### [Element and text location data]
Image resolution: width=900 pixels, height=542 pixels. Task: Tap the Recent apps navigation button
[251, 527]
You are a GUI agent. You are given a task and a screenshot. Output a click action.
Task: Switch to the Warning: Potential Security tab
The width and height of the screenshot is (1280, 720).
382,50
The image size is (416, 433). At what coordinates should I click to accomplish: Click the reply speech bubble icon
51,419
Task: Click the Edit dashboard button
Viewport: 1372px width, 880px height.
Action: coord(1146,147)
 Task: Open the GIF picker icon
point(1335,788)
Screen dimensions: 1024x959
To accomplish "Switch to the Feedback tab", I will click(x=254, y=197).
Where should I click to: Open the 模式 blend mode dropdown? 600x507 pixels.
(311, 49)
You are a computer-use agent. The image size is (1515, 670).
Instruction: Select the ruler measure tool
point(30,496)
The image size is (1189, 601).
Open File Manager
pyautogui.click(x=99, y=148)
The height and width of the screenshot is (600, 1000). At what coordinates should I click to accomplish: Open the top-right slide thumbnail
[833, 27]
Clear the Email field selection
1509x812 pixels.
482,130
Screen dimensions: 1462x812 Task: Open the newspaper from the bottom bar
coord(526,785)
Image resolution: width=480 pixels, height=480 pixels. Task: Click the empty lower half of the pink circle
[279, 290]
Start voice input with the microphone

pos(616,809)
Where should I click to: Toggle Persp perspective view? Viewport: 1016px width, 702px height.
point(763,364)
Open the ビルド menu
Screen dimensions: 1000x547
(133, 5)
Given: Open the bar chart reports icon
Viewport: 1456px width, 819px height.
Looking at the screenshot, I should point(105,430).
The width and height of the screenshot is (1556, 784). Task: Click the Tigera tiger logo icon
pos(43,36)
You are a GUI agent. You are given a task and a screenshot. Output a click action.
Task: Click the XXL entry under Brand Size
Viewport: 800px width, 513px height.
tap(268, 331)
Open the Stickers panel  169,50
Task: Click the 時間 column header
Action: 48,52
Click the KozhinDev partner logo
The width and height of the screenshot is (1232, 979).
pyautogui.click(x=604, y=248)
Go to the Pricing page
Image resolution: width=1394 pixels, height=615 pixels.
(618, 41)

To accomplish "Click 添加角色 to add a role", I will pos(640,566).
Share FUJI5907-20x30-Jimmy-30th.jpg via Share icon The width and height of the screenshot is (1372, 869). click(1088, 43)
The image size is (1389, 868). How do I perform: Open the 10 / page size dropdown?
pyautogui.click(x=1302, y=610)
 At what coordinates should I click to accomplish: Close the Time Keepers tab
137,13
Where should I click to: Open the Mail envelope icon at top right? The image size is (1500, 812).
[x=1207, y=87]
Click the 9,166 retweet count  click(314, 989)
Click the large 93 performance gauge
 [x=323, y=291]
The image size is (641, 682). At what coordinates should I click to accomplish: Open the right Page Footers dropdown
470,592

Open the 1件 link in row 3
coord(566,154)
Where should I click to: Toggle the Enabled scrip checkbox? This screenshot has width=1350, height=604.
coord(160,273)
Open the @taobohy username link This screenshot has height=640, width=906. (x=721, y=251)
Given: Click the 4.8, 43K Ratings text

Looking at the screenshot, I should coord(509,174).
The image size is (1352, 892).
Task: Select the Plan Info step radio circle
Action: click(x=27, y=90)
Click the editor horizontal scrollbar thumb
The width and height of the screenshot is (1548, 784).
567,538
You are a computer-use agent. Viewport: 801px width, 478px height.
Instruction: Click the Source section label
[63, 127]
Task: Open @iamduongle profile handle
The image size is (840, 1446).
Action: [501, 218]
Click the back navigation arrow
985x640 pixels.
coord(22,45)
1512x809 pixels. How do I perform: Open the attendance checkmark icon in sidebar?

### [Exercise directions]
Rewrite the items above with "Where should I click to:" swapped for "Where do I click to:" each time it appears, leaving everything else as it is.

### [Written answer]
Image resolution: width=900 pixels, height=542 pixels. Task: Tap the Recent apps navigation button
[251, 527]
You are a GUI agent. You are given a task and a screenshot. Output a click action.
Task: Switch to the Warning: Potential Security tab
The width and height of the screenshot is (1280, 720).
382,50
The image size is (416, 433). At what coordinates should I click to accomplish: Click the reply speech bubble icon
51,419
Task: Click the Edit dashboard button
Viewport: 1372px width, 880px height.
Action: coord(1146,147)
 Task: Open the GIF picker icon
point(1335,788)
Screen dimensions: 1024x959
To accomplish "Switch to the Feedback tab", I will click(x=254, y=197).
Where do I click to: Open the 模式 blend mode dropdown? 600x507 pixels.
(311, 49)
You are a computer-use agent. The image size is (1515, 670).
Instruction: Select the ruler measure tool
point(30,496)
The image size is (1189, 601).
Open File Manager
pyautogui.click(x=99, y=148)
The height and width of the screenshot is (600, 1000). At what coordinates should I click to accomplish: Open the top-right slide thumbnail
[833, 27]
Clear the Email field selection
1509x812 pixels.
482,130
Screen dimensions: 1462x812 Task: Open the newspaper from the bottom bar
coord(526,785)
Image resolution: width=480 pixels, height=480 pixels. Task: Click the empty lower half of the pink circle
[279, 290]
Start voice input with the microphone

pos(616,809)
Where do I click to: Toggle Persp perspective view? Viewport: 1016px width, 702px height.
point(763,364)
Open the ビルド menu
Screen dimensions: 1000x547
(133, 5)
Given: Open the bar chart reports icon
Viewport: 1456px width, 819px height.
Looking at the screenshot, I should point(105,430).
The width and height of the screenshot is (1556, 784). Task: Click the Tigera tiger logo icon
pos(43,36)
You are a GUI agent. You are given a task and a screenshot. Output a click action.
Task: Click the XXL entry under Brand Size
Viewport: 800px width, 513px height.
tap(268, 331)
Open the Stickers panel  169,50
Task: Click the 時間 column header
Action: 48,52
Click the KozhinDev partner logo
The width and height of the screenshot is (1232, 979).
pyautogui.click(x=604, y=248)
Go to the Pricing page
Image resolution: width=1394 pixels, height=615 pixels.
(618, 41)

To accomplish "Click 添加角色 to add a role", I will pos(640,566).
Share FUJI5907-20x30-Jimmy-30th.jpg via Share icon The width and height of the screenshot is (1372, 869). click(1088, 43)
The image size is (1389, 868). How do I perform: Open the 10 / page size dropdown?
pyautogui.click(x=1302, y=610)
 At what coordinates should I click to accomplish: Close the Time Keepers tab
137,13
Where do I click to: Open the Mail envelope icon at top right? The image size is (1500, 812).
[x=1207, y=87]
Click the 9,166 retweet count  click(314, 989)
Click the large 93 performance gauge
 [x=323, y=291]
The image size is (641, 682). At what coordinates should I click to accomplish: Open the right Page Footers dropdown
470,592

Open the 1件 link in row 3
coord(566,154)
Where do I click to: Toggle the Enabled scrip checkbox? This screenshot has width=1350, height=604.
coord(160,273)
Open the @taobohy username link This screenshot has height=640, width=906. (x=721, y=251)
Given: Click the 4.8, 43K Ratings text

Looking at the screenshot, I should coord(509,174).
The image size is (1352, 892).
Task: Select the Plan Info step radio circle
Action: click(x=27, y=90)
Click the editor horizontal scrollbar thumb
The width and height of the screenshot is (1548, 784).
567,538
You are a computer-use agent. Viewport: 801px width, 478px height.
Instruction: Click the Source section label
[63, 127]
Task: Open @iamduongle profile handle
The image size is (840, 1446).
Action: [501, 218]
Click the back navigation arrow
985x640 pixels.
coord(22,45)
1512x809 pixels. How do I perform: Open the attendance checkmark icon in sidebar?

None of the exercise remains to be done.